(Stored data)

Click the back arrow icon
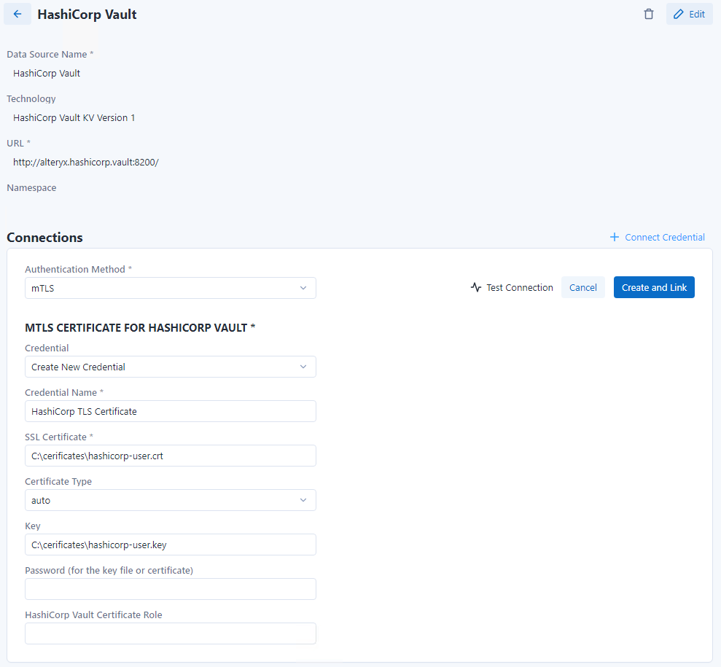The height and width of the screenshot is (667, 721). 17,14
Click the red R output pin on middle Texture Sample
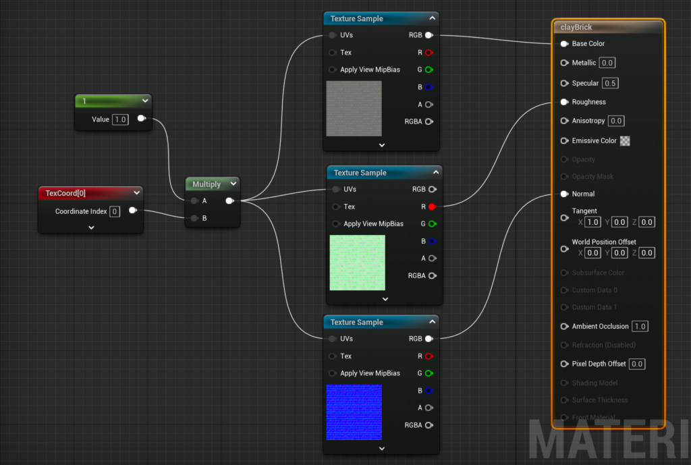Viewport: 691px width, 465px height. point(432,207)
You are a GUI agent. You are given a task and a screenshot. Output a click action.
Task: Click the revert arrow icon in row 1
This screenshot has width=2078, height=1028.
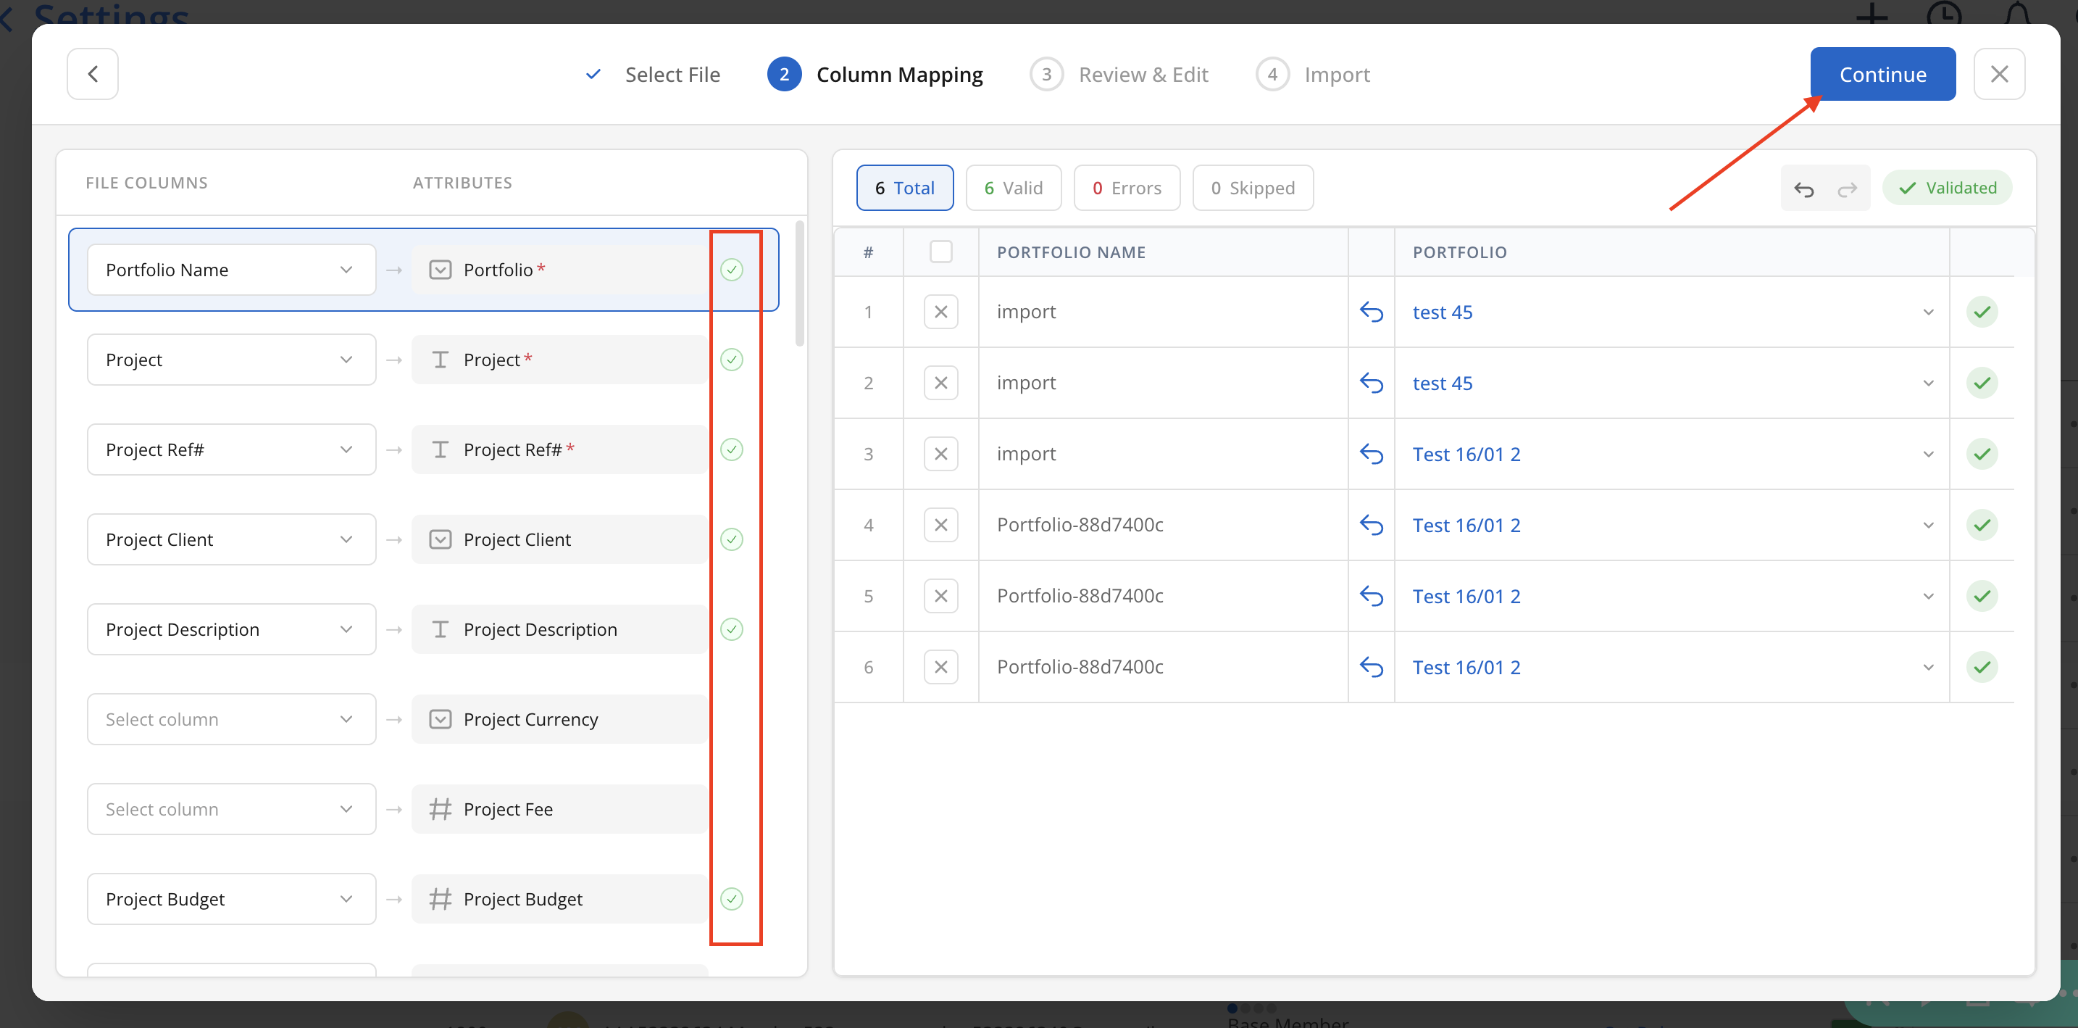1371,312
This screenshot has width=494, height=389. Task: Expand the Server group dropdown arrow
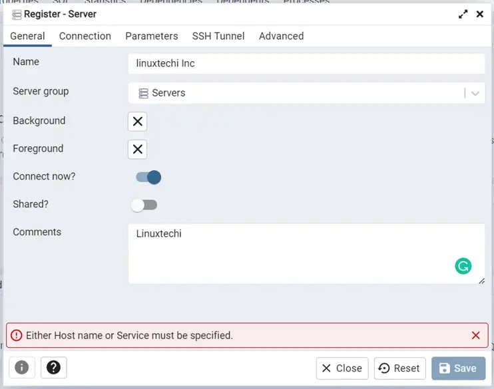click(475, 93)
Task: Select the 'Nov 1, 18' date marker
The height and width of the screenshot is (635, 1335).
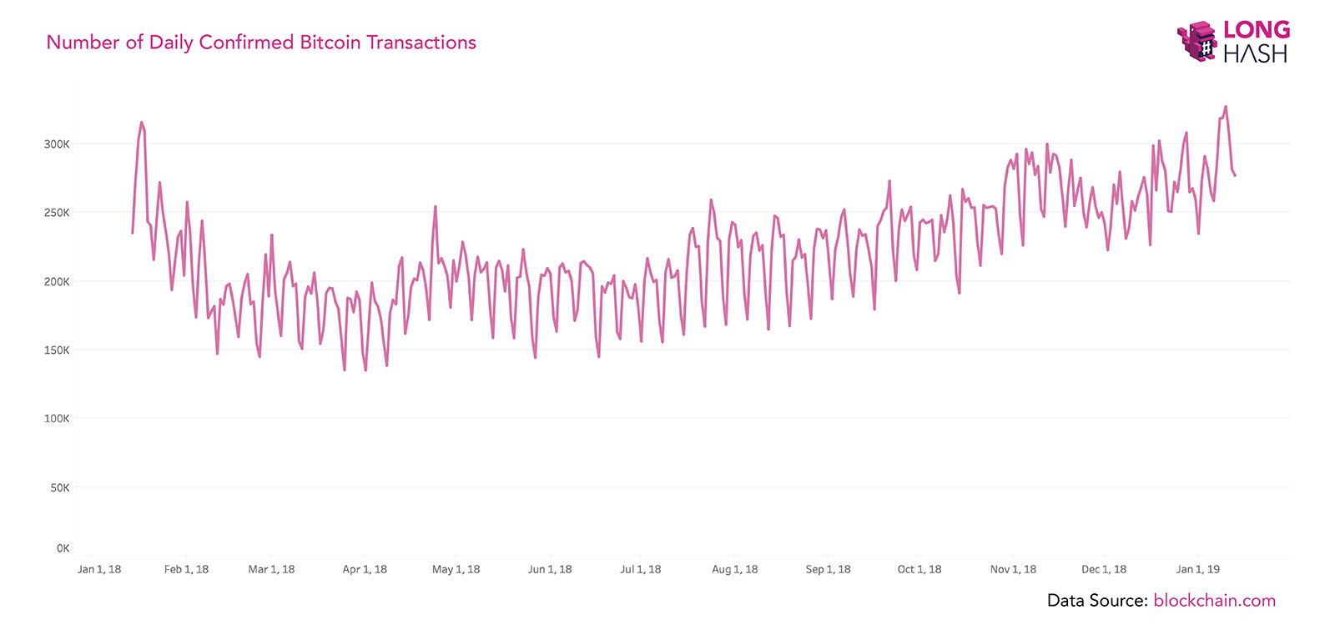Action: coord(1013,570)
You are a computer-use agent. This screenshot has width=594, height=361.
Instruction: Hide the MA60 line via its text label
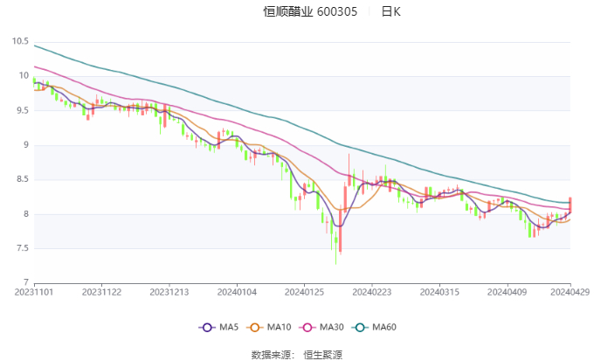pyautogui.click(x=383, y=327)
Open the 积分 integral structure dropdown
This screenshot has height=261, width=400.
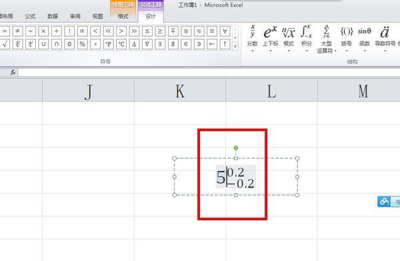[x=307, y=38]
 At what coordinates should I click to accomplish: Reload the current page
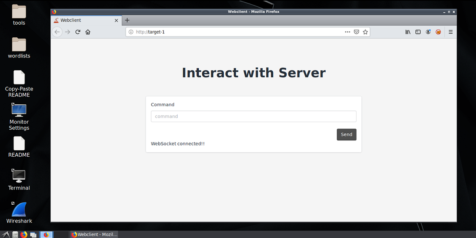coord(78,32)
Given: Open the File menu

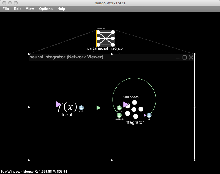Looking at the screenshot, I should (6, 9).
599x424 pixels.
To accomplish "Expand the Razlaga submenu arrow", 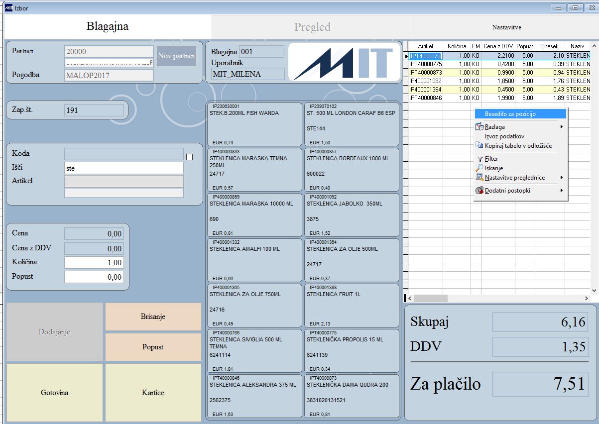I will point(562,127).

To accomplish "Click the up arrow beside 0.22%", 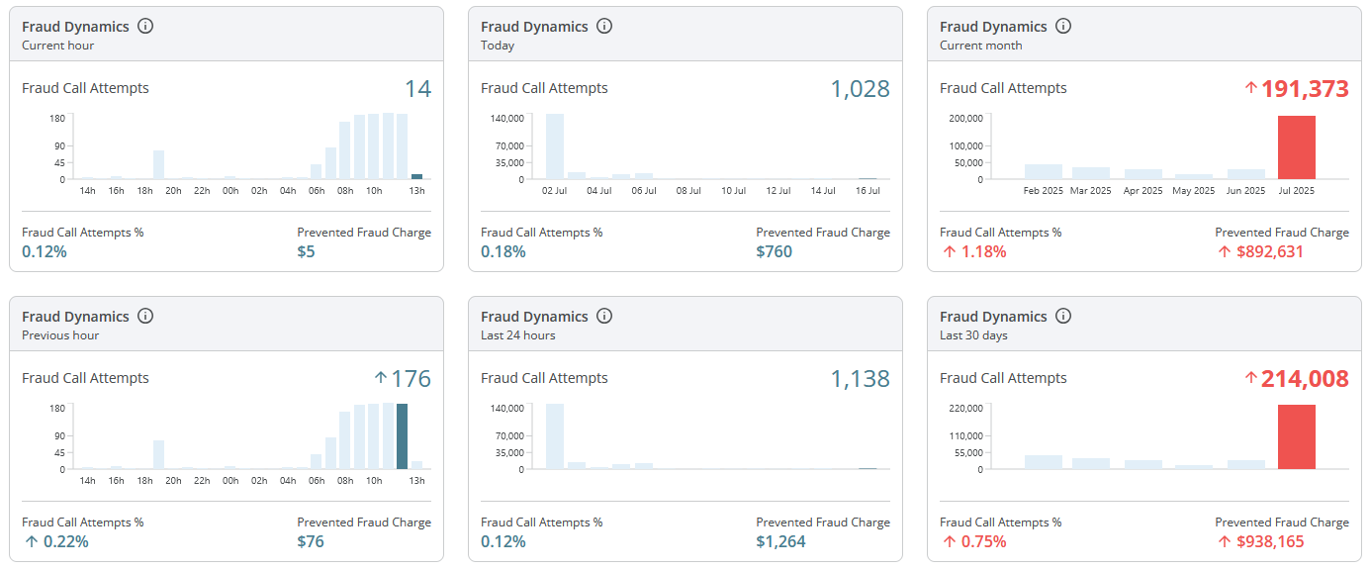I will click(30, 541).
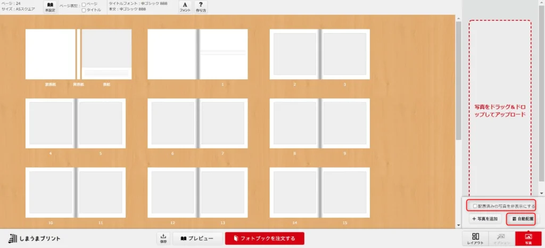Enable the ページ page number checkbox
The image size is (545, 248).
pos(84,4)
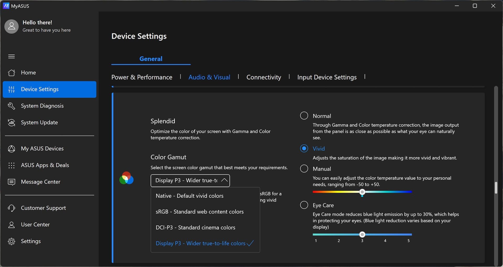Select the Manual color temperature radio button

click(x=304, y=168)
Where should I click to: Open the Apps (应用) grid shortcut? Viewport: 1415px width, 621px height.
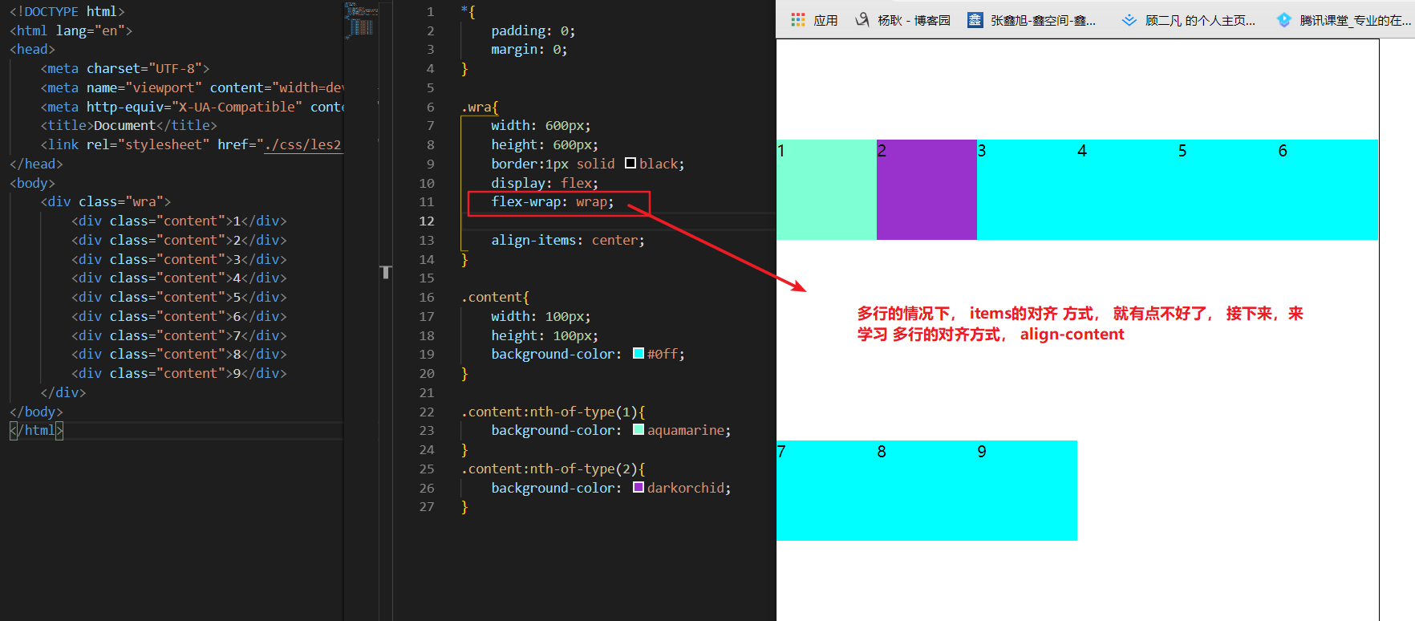coord(813,20)
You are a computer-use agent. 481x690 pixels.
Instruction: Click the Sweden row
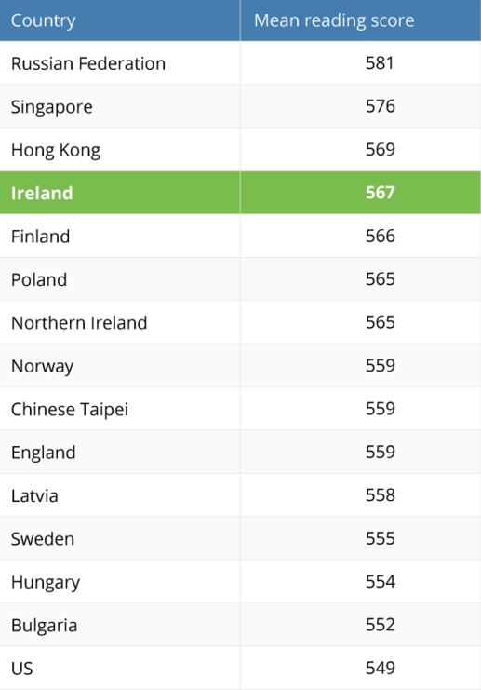pyautogui.click(x=240, y=538)
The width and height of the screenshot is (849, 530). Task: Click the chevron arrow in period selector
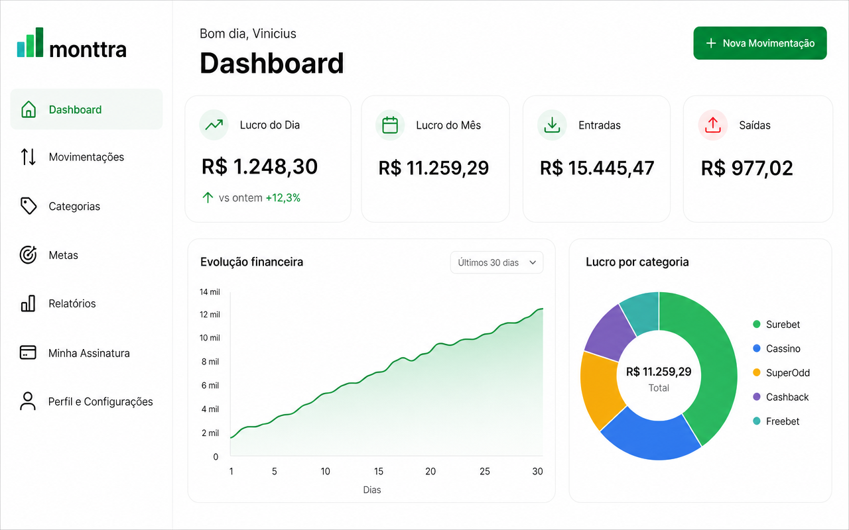(x=533, y=263)
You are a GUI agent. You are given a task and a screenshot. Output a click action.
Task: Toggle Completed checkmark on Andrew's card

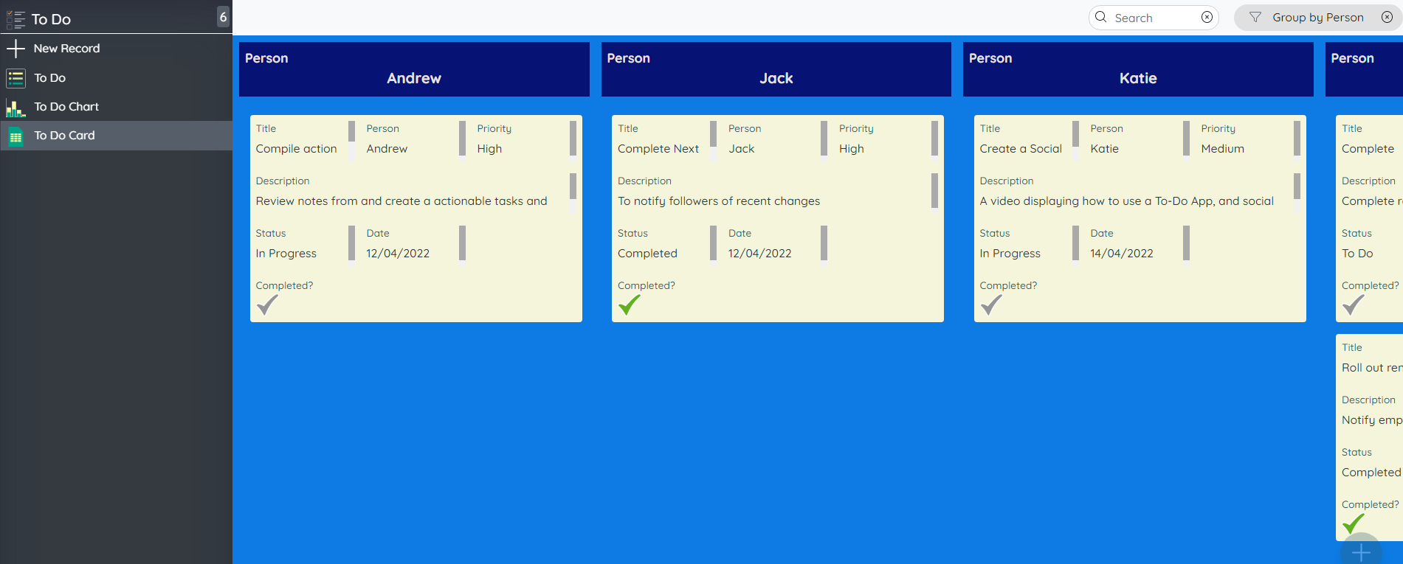[x=267, y=304]
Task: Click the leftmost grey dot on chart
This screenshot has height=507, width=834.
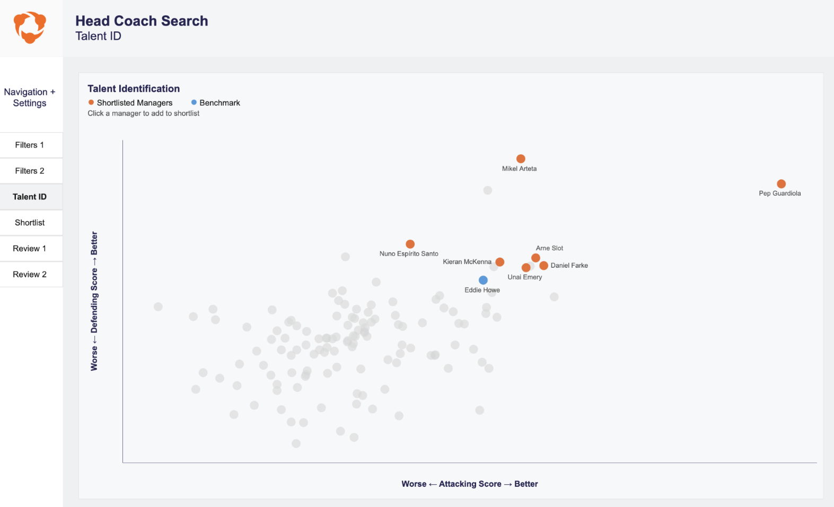Action: (158, 307)
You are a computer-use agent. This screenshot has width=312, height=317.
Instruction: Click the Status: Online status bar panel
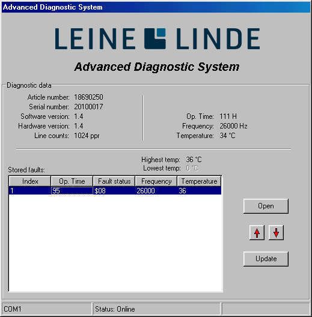pos(156,309)
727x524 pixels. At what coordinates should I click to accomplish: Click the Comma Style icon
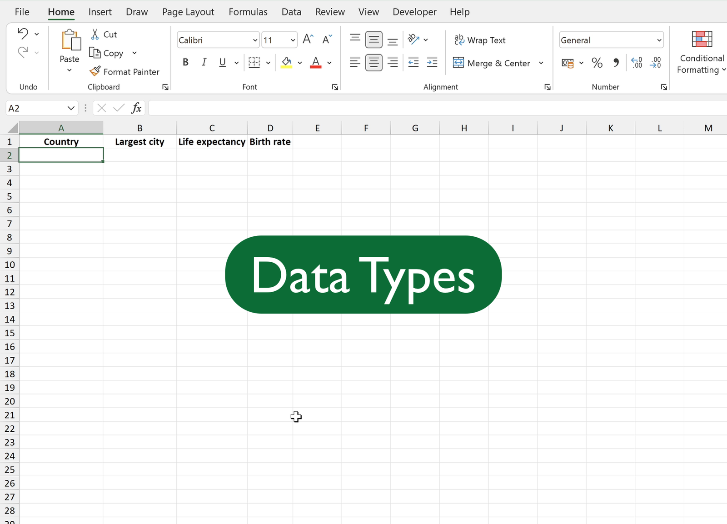[616, 63]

:: Goal of the exercise ::
Reproduce verbatim every line of the items from the line containing "727x524 pixels. At" through the end of the items, including both ends. Omit the pictures from the answer.

:: Answer for the task ::
727x524 pixels. At what coordinates should I click to accomplish: Click the Comma Style icon
[616, 63]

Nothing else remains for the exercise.